◆ **Work to be completed**: Go through the material under this sentence. Return every line holding "computer".

§ §

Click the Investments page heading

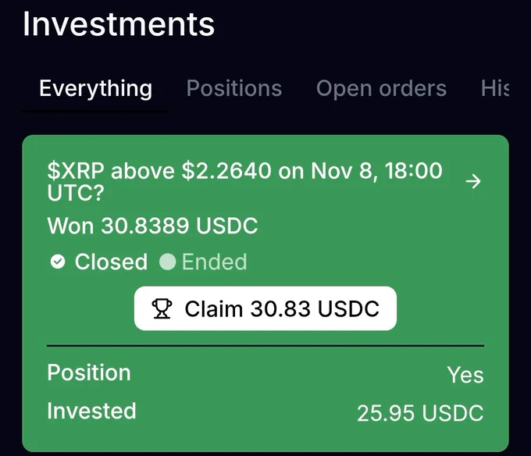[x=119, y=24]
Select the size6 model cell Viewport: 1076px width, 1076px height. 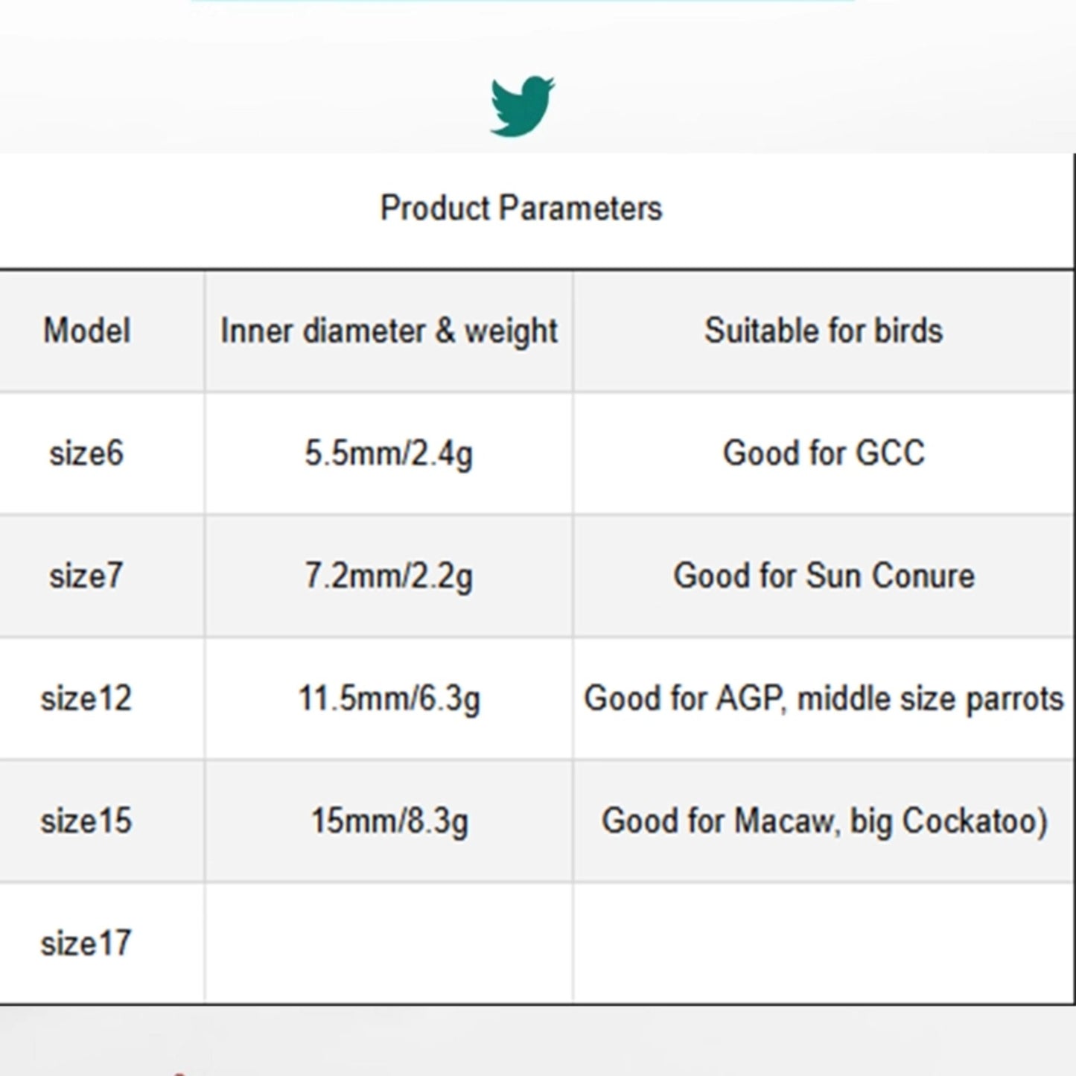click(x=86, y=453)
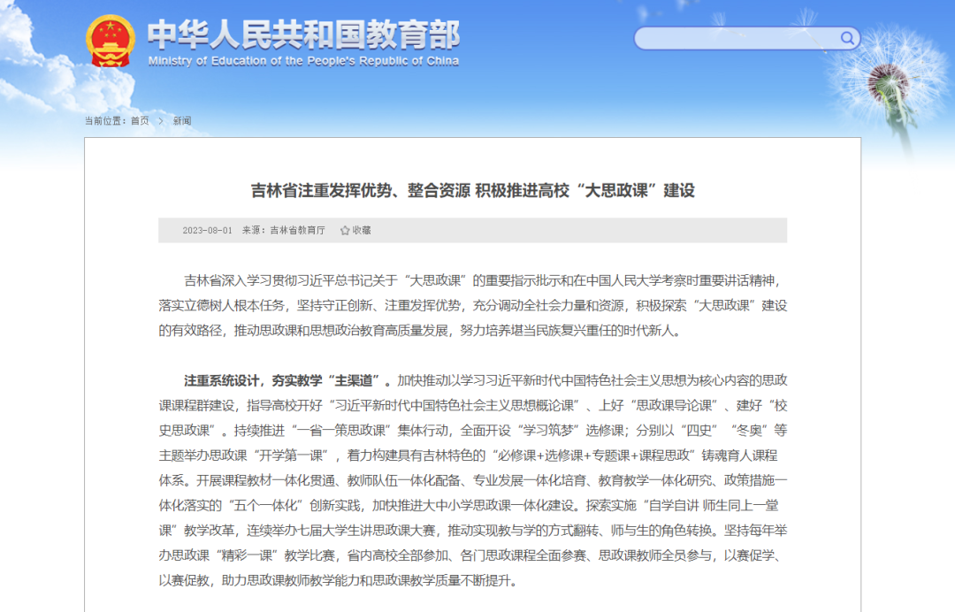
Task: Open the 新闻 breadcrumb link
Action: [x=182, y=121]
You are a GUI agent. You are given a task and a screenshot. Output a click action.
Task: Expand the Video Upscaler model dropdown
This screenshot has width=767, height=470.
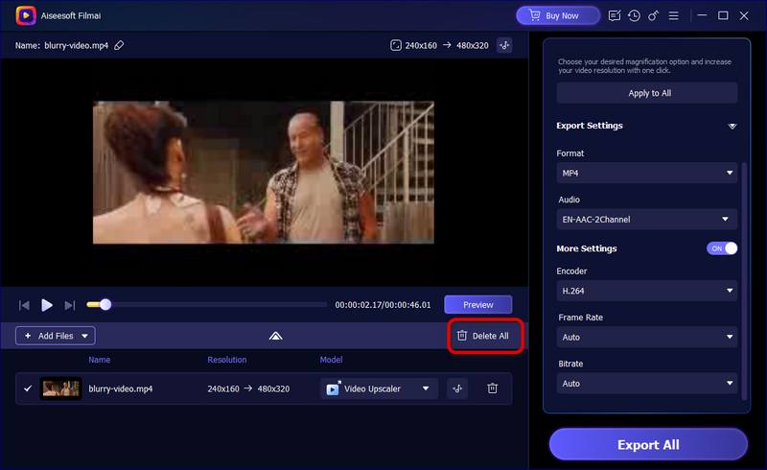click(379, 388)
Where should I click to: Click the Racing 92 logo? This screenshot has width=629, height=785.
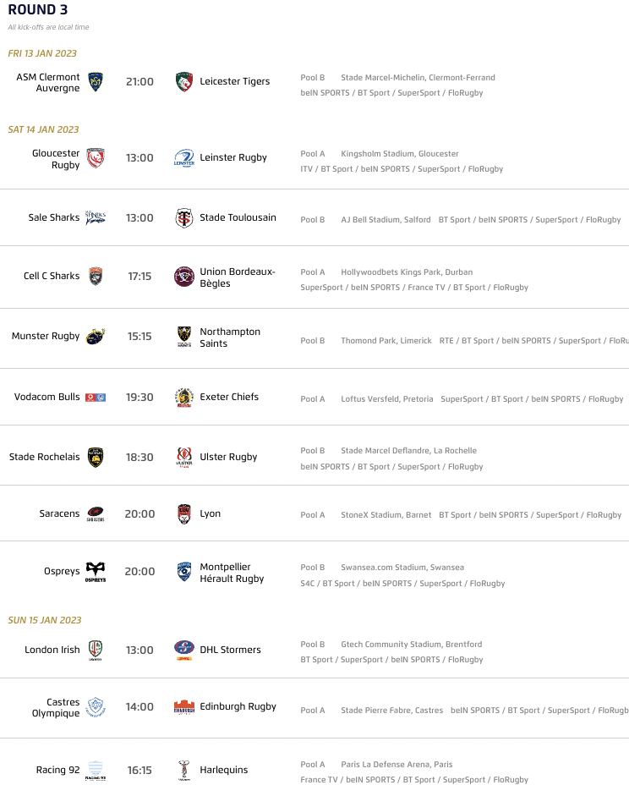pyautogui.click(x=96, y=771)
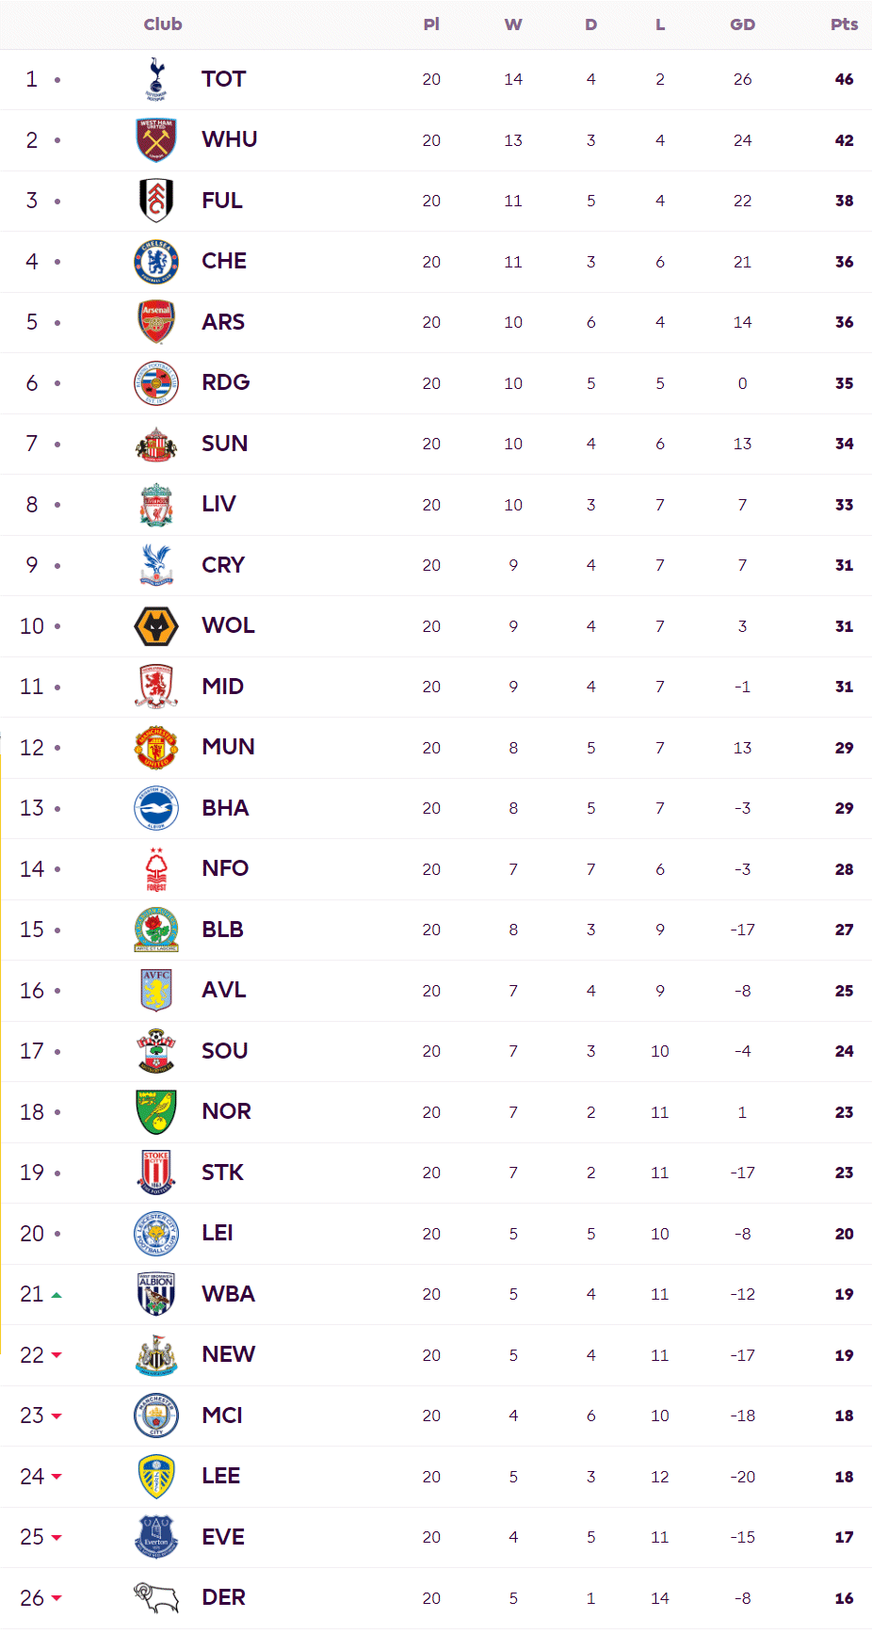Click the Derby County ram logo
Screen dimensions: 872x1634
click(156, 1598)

§ §

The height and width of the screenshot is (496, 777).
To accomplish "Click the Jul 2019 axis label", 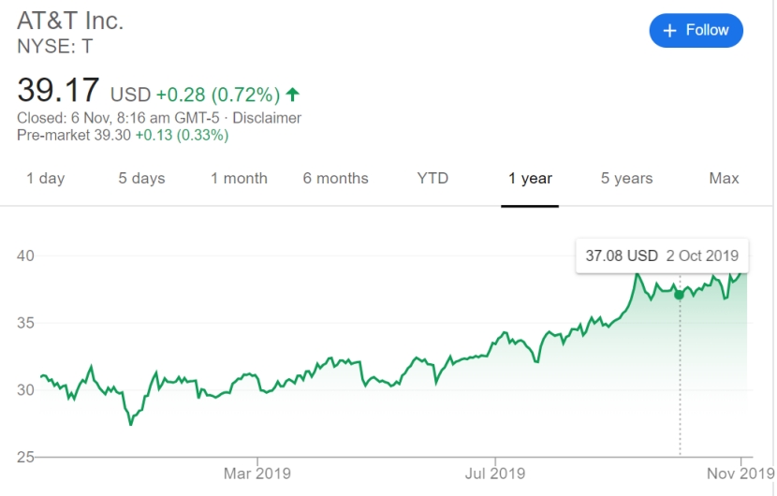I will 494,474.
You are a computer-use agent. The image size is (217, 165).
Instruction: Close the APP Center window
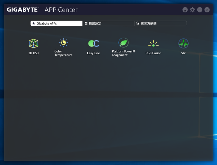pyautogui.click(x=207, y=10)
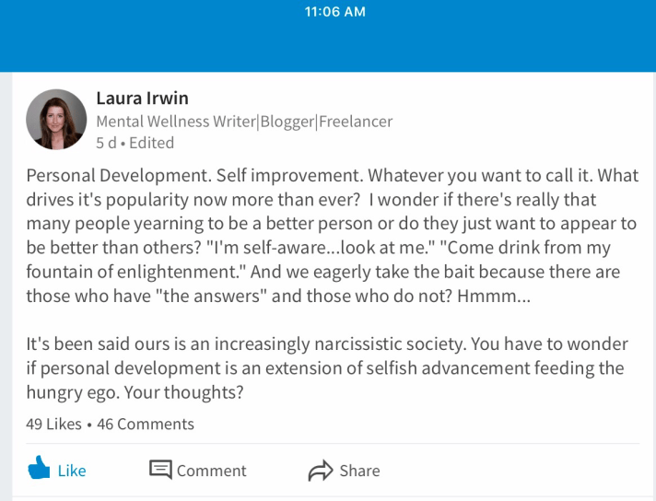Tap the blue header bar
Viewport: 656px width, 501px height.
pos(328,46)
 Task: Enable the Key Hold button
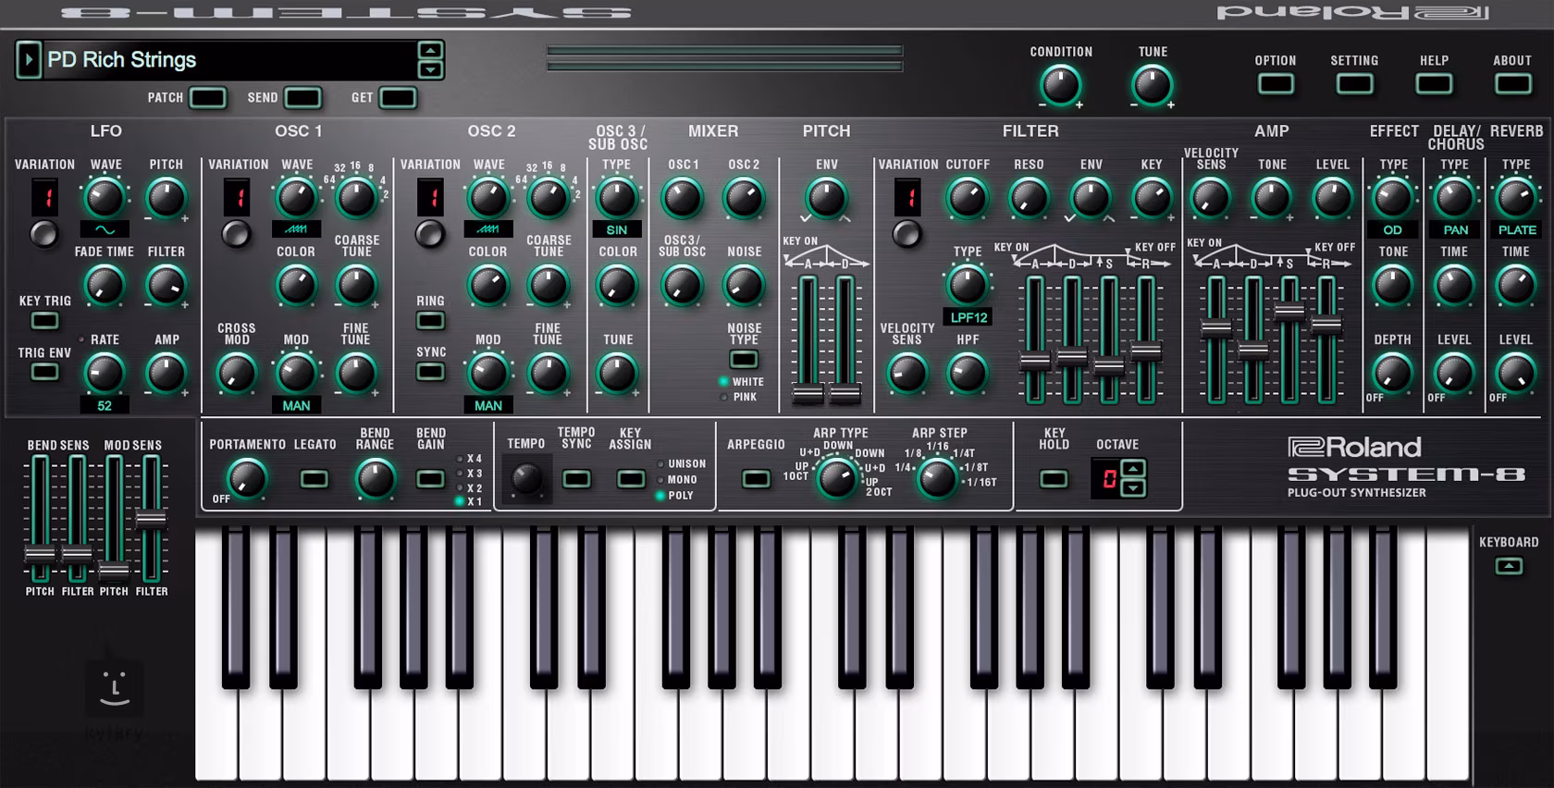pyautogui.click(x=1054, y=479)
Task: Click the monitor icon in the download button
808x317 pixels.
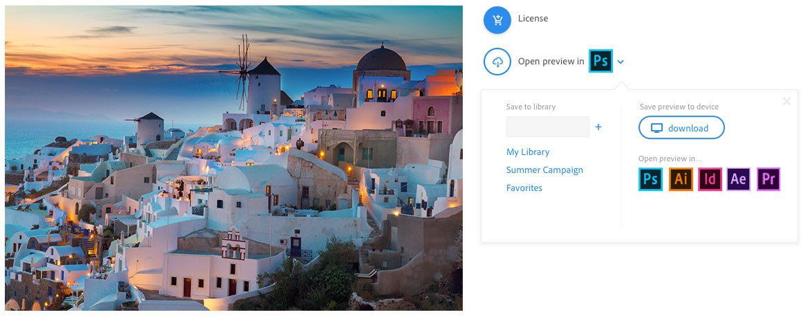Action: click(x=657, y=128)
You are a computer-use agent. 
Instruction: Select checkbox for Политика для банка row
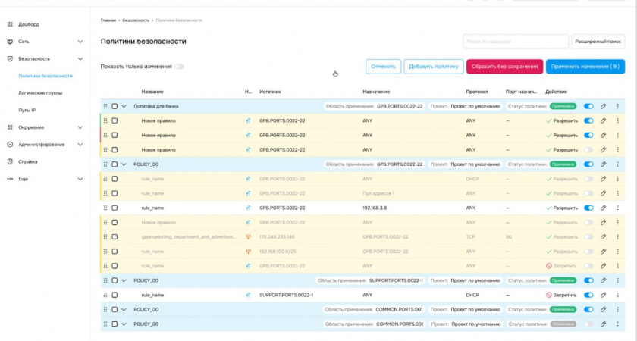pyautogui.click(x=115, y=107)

§ §

◆ **Response to the exercise**:
You are a computer-use agent. The image size is (217, 165).
You are a computer-use agent. 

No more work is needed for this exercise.